▸ TASK TO COMPLETE:
Write out the stretch of lines below that begins at the line with "This screenshot has height=882, width=1372." and ends at the line with "Select the Scale", including both, exactly as given and nothing more.

▸ TASK DATA:
☆ ☆ ☆
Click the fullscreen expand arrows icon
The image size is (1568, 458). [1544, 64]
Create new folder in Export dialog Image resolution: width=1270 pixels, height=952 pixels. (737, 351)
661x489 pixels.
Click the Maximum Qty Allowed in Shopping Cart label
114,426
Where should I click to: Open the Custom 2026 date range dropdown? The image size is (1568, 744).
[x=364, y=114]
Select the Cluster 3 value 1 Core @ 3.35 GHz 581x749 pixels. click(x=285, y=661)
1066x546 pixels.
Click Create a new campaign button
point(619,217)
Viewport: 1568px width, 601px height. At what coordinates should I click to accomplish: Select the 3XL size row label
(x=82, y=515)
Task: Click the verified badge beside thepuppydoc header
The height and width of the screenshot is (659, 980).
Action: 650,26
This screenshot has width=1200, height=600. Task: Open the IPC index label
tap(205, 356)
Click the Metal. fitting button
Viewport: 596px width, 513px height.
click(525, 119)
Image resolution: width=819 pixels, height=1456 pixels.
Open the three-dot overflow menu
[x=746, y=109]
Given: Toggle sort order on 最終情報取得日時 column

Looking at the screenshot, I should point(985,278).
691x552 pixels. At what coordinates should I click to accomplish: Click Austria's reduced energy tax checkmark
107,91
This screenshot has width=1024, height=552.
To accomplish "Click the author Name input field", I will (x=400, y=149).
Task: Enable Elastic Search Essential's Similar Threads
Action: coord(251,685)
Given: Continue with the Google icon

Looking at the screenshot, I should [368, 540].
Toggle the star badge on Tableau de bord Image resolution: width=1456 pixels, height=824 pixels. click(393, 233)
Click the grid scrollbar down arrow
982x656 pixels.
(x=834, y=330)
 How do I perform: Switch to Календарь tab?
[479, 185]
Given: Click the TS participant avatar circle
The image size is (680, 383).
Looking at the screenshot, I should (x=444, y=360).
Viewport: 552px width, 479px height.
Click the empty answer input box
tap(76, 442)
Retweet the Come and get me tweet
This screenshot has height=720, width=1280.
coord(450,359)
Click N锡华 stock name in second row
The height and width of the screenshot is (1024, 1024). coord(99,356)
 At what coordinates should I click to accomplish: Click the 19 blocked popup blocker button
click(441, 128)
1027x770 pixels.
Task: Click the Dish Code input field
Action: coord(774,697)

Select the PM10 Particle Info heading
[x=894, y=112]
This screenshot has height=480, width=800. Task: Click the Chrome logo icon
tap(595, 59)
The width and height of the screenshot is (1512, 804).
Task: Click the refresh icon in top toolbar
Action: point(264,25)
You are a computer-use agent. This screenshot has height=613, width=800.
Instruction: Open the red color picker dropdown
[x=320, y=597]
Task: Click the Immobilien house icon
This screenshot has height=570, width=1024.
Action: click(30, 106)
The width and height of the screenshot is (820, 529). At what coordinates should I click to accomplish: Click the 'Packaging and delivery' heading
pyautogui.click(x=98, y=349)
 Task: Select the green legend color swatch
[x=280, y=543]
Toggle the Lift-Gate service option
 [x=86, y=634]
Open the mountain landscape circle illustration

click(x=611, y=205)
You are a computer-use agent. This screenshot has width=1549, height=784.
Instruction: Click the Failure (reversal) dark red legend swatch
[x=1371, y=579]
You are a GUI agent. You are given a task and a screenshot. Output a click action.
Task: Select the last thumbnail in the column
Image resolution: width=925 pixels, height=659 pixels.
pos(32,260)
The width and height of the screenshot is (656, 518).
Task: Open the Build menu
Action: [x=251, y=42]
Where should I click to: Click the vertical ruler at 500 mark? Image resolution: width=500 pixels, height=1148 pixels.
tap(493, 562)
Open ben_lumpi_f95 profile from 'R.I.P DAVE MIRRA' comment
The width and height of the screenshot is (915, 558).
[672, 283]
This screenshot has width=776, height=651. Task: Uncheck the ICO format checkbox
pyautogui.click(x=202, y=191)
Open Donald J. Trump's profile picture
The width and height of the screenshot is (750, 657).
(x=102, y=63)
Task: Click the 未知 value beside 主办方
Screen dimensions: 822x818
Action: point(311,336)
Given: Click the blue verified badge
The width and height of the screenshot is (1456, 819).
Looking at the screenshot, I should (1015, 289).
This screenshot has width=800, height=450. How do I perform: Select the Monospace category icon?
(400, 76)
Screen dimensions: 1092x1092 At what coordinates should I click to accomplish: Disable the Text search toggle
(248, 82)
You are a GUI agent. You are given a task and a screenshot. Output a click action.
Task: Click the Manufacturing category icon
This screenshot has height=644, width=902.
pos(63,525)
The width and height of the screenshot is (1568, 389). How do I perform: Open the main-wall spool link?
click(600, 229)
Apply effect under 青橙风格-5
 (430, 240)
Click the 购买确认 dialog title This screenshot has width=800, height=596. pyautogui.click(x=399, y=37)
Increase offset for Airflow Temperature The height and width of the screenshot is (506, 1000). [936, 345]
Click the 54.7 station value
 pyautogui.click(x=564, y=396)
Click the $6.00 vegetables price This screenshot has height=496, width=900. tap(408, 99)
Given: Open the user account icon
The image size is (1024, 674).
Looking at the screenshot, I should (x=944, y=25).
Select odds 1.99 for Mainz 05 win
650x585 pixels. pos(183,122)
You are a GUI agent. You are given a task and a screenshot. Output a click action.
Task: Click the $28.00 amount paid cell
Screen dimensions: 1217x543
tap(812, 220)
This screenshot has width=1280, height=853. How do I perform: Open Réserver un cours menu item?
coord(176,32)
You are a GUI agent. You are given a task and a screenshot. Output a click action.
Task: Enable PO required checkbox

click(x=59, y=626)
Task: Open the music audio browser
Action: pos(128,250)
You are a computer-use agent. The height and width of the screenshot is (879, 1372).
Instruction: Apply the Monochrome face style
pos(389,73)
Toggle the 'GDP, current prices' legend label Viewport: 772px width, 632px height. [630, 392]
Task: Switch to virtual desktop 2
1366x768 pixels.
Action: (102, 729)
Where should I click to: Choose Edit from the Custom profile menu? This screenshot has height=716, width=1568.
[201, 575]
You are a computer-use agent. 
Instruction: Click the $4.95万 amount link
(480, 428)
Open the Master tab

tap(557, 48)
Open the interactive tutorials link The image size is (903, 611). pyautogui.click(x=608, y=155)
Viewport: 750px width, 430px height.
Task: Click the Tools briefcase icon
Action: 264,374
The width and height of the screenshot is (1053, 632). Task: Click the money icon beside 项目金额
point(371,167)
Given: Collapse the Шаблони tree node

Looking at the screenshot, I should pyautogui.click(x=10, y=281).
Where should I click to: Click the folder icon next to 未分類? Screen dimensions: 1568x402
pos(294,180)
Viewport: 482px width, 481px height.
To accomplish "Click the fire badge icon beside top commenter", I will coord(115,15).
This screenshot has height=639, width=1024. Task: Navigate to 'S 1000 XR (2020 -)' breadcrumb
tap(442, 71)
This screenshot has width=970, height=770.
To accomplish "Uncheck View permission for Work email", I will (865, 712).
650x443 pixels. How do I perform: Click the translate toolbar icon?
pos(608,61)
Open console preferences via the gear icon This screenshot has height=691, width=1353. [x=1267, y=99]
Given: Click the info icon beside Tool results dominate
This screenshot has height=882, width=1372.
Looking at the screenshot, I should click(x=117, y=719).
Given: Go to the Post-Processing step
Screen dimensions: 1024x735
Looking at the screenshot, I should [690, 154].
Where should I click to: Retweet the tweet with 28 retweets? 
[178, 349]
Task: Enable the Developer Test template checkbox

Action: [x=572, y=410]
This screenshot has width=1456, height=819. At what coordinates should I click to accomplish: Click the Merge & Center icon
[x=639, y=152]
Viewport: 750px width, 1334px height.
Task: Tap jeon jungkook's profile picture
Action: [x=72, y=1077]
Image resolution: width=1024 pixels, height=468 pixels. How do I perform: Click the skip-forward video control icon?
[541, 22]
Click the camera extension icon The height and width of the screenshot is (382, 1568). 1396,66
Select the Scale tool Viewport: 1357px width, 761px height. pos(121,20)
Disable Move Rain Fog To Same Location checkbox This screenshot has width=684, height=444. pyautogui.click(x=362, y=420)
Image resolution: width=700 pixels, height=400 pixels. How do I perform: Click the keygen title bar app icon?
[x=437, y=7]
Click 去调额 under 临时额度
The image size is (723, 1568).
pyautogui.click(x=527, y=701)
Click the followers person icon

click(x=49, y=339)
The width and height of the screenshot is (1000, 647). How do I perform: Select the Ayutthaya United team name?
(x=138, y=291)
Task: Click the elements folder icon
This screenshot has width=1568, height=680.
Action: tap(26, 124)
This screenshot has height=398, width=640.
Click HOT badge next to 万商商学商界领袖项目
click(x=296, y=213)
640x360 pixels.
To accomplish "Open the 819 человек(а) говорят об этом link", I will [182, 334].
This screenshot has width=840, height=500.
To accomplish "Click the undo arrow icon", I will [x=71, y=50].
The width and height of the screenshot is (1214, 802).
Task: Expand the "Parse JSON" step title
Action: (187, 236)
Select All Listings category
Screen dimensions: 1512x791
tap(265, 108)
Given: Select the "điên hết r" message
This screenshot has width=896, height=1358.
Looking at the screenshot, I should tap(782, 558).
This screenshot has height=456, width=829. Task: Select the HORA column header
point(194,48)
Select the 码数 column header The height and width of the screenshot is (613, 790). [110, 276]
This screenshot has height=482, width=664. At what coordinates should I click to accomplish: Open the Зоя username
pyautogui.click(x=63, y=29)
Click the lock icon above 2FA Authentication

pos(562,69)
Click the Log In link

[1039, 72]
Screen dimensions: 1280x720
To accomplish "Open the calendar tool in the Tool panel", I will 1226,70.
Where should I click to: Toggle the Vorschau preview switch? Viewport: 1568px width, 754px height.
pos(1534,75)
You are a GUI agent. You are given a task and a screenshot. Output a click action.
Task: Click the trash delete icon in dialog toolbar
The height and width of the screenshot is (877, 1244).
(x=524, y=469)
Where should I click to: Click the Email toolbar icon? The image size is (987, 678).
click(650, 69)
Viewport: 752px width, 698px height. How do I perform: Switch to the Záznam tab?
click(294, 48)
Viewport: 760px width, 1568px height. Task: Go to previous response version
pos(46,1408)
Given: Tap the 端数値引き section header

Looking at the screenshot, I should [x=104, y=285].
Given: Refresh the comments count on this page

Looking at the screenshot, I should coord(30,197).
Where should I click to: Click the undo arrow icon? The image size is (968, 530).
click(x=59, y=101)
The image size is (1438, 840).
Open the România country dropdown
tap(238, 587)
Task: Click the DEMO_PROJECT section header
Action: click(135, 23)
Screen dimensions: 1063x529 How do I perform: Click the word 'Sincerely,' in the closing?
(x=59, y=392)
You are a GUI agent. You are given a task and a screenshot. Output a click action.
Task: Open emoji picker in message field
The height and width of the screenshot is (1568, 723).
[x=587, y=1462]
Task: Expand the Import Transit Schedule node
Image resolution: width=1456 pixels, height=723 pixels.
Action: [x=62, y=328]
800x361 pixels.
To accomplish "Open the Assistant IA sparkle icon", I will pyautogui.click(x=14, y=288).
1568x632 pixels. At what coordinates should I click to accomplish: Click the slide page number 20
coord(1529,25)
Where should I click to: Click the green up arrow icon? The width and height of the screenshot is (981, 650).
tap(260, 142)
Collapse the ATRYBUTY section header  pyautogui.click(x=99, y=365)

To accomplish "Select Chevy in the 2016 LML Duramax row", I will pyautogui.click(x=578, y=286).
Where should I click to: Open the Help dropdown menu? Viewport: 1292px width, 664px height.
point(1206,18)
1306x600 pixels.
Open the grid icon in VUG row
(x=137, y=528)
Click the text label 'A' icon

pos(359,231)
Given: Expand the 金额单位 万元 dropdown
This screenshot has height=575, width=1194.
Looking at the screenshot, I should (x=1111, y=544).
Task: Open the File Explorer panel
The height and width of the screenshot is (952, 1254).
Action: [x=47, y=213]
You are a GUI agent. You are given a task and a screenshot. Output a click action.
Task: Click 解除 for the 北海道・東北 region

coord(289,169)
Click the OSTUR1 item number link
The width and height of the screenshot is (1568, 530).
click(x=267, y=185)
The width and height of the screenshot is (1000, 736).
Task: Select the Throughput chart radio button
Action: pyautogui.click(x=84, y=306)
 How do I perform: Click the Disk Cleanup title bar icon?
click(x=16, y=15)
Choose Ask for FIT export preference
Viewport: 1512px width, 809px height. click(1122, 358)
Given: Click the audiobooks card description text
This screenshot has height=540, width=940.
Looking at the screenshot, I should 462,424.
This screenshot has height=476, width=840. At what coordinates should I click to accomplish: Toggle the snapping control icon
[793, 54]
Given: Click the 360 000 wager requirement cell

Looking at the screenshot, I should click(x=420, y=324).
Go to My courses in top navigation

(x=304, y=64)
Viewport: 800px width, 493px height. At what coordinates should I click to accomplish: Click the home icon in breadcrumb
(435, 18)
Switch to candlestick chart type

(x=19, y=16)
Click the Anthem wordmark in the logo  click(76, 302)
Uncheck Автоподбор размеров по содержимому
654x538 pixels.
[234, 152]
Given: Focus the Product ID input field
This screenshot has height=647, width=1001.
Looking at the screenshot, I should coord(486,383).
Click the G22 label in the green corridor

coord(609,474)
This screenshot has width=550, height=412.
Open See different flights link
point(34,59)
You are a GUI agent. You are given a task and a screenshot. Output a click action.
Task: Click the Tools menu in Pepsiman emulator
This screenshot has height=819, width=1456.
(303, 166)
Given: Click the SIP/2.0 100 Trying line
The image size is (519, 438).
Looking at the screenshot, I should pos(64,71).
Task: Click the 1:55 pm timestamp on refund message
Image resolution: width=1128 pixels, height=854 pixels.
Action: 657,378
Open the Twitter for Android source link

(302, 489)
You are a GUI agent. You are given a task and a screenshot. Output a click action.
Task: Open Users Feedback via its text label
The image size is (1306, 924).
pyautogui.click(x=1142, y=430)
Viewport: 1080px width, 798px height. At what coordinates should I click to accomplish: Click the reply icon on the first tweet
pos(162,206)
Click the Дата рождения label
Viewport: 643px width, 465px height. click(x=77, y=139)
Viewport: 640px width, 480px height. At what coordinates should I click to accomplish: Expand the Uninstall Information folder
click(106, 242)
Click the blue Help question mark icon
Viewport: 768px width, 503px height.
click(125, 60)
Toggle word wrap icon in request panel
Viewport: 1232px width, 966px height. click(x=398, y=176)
☆ ☆ ☆
▸ SOLVED PROBLEM:
This screenshot has height=882, width=1372.
Looking at the screenshot, I should click(x=117, y=719).
Given: Go to the Post-Processing step
Screen dimensions: 1024x735
Looking at the screenshot, I should [690, 154].
Where should I click to: Retweet the tweet with 28 retweets? 
[178, 349]
Task: Enable the Developer Test template checkbox

Action: [x=572, y=410]
This screenshot has width=1456, height=819. At what coordinates should I click to accomplish: Click the Merge & Center icon
[x=639, y=152]
Viewport: 750px width, 1334px height.
Task: Tap jeon jungkook's profile picture
Action: [x=72, y=1077]
Image resolution: width=1024 pixels, height=468 pixels. How do I perform: Click the skip-forward video control icon?
[541, 22]
Click the camera extension icon The height and width of the screenshot is (382, 1568). 1396,66
Select the Scale tool Viewport: 1357px width, 761px height. pos(121,20)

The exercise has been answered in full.